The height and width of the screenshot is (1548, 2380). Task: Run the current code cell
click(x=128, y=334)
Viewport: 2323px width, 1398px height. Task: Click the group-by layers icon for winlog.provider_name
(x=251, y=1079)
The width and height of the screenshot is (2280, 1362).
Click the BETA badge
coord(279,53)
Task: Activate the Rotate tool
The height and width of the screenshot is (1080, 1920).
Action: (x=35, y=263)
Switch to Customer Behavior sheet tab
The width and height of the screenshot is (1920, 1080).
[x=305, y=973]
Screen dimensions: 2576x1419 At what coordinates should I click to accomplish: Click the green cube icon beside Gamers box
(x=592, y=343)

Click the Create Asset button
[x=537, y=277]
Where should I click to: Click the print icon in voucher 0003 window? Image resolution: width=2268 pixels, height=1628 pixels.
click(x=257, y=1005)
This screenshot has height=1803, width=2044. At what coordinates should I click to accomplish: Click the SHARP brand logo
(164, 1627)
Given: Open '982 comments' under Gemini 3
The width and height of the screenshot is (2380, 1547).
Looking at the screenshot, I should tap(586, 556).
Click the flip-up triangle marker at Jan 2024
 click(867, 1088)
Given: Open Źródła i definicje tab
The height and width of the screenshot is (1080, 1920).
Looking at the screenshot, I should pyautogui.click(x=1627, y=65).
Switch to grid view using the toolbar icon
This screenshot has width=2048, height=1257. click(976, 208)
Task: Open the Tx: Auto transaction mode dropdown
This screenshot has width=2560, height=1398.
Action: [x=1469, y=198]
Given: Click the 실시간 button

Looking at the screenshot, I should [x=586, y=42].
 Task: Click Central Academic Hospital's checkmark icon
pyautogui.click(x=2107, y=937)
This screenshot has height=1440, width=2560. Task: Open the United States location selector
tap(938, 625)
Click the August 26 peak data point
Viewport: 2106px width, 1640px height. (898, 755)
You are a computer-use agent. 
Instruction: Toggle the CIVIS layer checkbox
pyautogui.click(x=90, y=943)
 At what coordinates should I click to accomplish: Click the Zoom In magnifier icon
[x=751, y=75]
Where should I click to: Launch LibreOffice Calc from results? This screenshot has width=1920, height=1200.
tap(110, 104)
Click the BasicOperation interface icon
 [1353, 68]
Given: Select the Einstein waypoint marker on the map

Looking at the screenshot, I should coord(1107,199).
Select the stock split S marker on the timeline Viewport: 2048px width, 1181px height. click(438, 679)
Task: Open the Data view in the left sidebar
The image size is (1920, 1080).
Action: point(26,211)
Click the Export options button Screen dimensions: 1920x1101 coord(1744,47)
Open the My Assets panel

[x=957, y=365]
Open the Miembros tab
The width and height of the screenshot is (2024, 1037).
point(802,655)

Your goal:
The full set of data above must come back exactly as written.

Result of the exercise:
The height and width of the screenshot is (1548, 2380). Task: Run the current code cell
click(x=128, y=334)
Viewport: 2323px width, 1398px height. Task: Click the group-by layers icon for winlog.provider_name
(x=251, y=1079)
The width and height of the screenshot is (2280, 1362).
Click the BETA badge
coord(279,53)
Task: Activate the Rotate tool
The height and width of the screenshot is (1080, 1920).
Action: (x=35, y=263)
Switch to Customer Behavior sheet tab
The width and height of the screenshot is (1920, 1080).
[x=305, y=973]
Screen dimensions: 2576x1419 At what coordinates should I click to accomplish: Click the green cube icon beside Gamers box
(x=592, y=343)

Click the Create Asset button
[x=537, y=277]
Where should I click to: Click the print icon in voucher 0003 window? Image resolution: width=2268 pixels, height=1628 pixels.
click(x=257, y=1005)
This screenshot has height=1803, width=2044. At what coordinates should I click to accomplish: Click the SHARP brand logo
(164, 1627)
Given: Open '982 comments' under Gemini 3
The width and height of the screenshot is (2380, 1547).
Looking at the screenshot, I should tap(586, 556).
Click the flip-up triangle marker at Jan 2024
 click(867, 1088)
Given: Open Źródła i definicje tab
The height and width of the screenshot is (1080, 1920).
Looking at the screenshot, I should pyautogui.click(x=1627, y=65).
Switch to grid view using the toolbar icon
This screenshot has width=2048, height=1257. click(976, 208)
Task: Open the Tx: Auto transaction mode dropdown
This screenshot has width=2560, height=1398.
Action: [x=1469, y=198]
Given: Click the 실시간 button

Looking at the screenshot, I should [x=586, y=42].
 Task: Click Central Academic Hospital's checkmark icon
pyautogui.click(x=2107, y=937)
This screenshot has height=1440, width=2560. Task: Open the United States location selector
tap(938, 625)
Click the August 26 peak data point
Viewport: 2106px width, 1640px height. (898, 755)
You are a computer-use agent. 
Instruction: Toggle the CIVIS layer checkbox
pyautogui.click(x=90, y=943)
 At what coordinates should I click to accomplish: Click the Zoom In magnifier icon
[x=751, y=75]
Where should I click to: Launch LibreOffice Calc from results? This screenshot has width=1920, height=1200.
tap(110, 104)
Click the BasicOperation interface icon
 [1353, 68]
Given: Select the Einstein waypoint marker on the map

Looking at the screenshot, I should coord(1107,199).
Select the stock split S marker on the timeline Viewport: 2048px width, 1181px height. click(438, 679)
Task: Open the Data view in the left sidebar
The image size is (1920, 1080).
Action: point(26,211)
Click the Export options button Screen dimensions: 1920x1101 coord(1744,47)
Open the My Assets panel

[x=957, y=365]
Open the Miembros tab
The width and height of the screenshot is (2024, 1037).
point(802,655)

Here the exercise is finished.